**EXERCISE DESCRIPTION**
From the line that contains "Image resolution: width=1344" to the end of the entries, copy each line exactly, though the pictures stay out.

Collected data
* * * * * * * * *
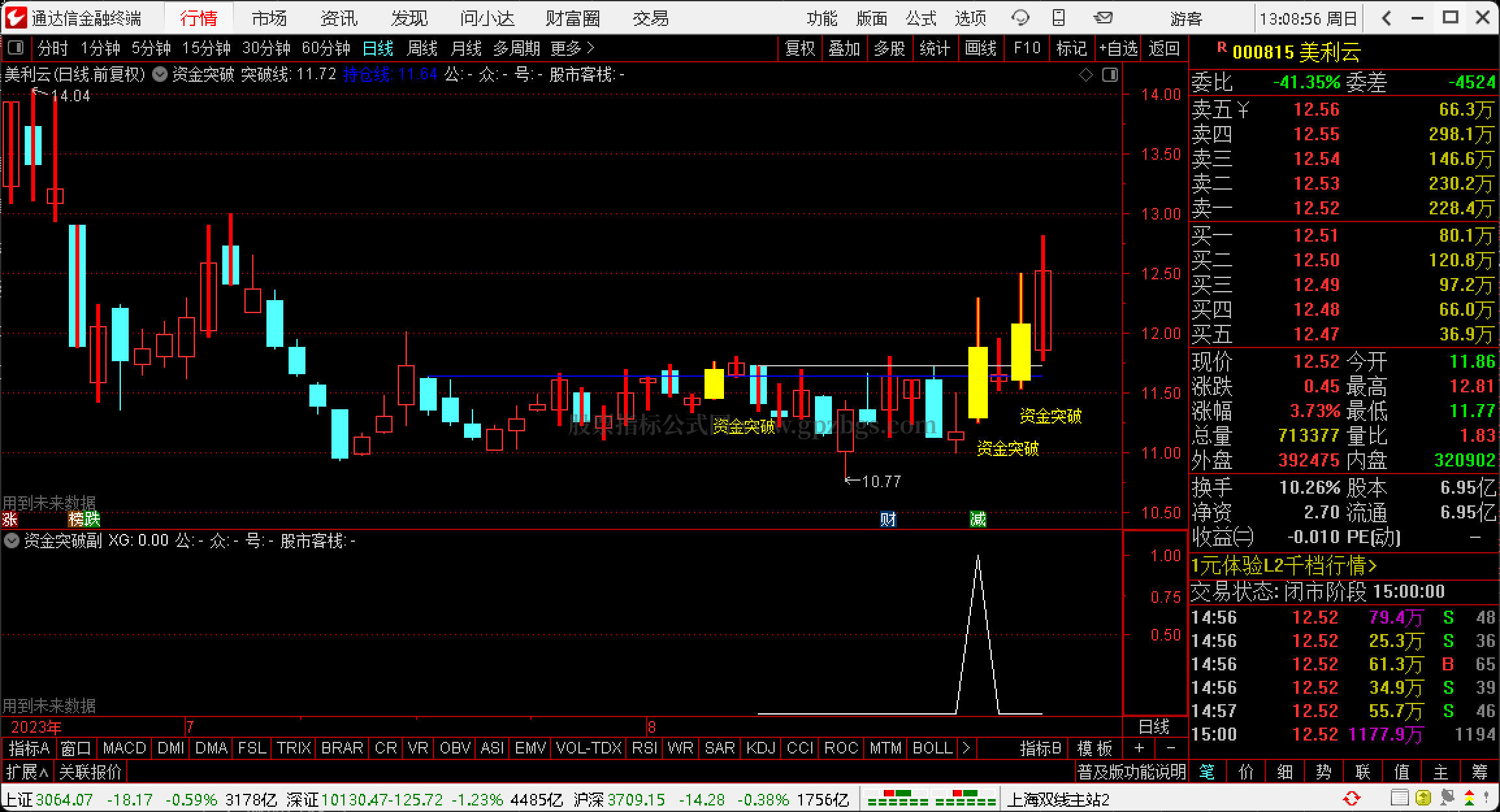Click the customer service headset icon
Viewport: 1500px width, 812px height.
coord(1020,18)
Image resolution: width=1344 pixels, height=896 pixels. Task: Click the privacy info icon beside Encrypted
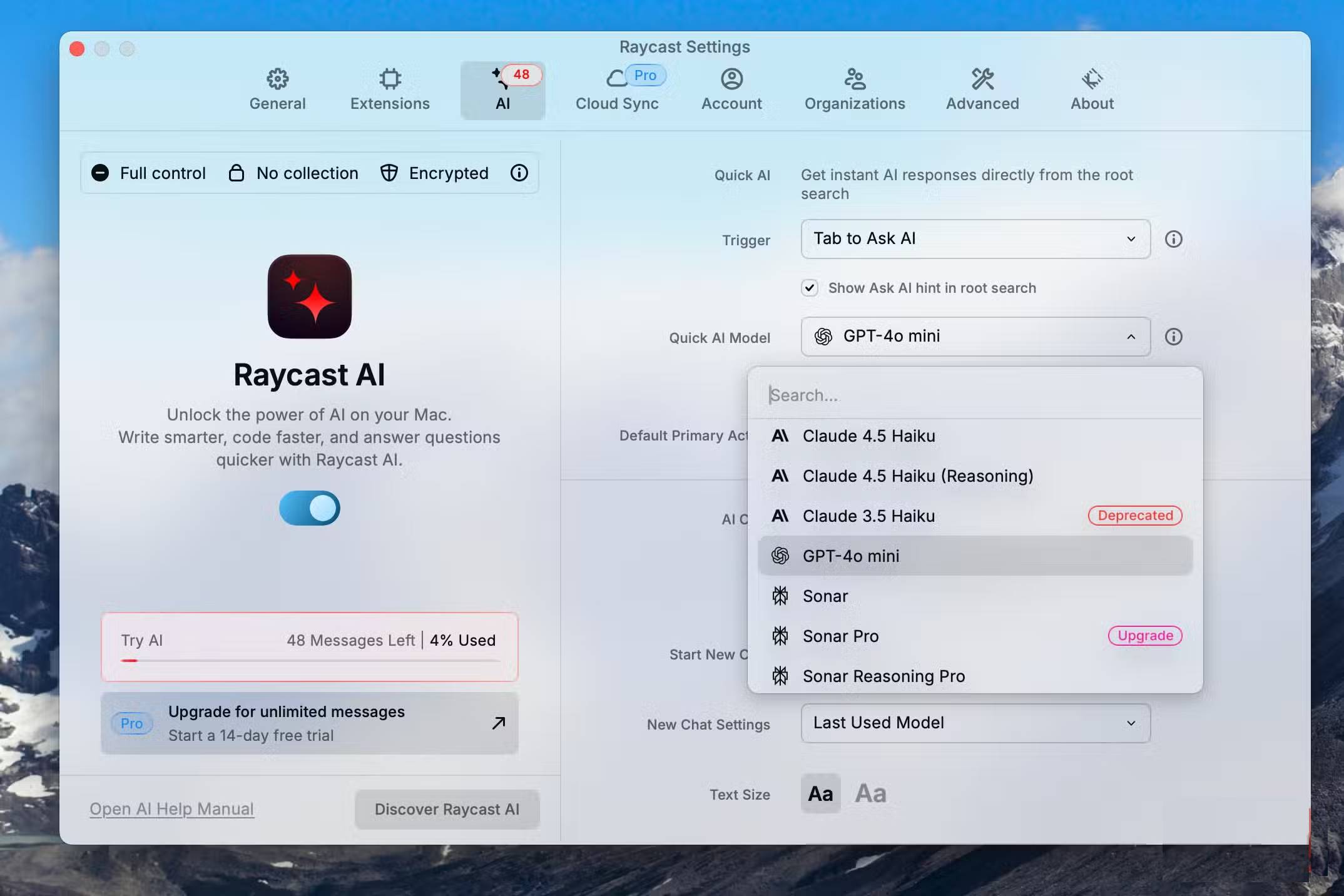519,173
* * * * * * * * *
**SOLUTION TO THE EXERCISE**
Image resolution: width=1344 pixels, height=896 pixels. Task: Click the privacy info icon beside Encrypted
519,173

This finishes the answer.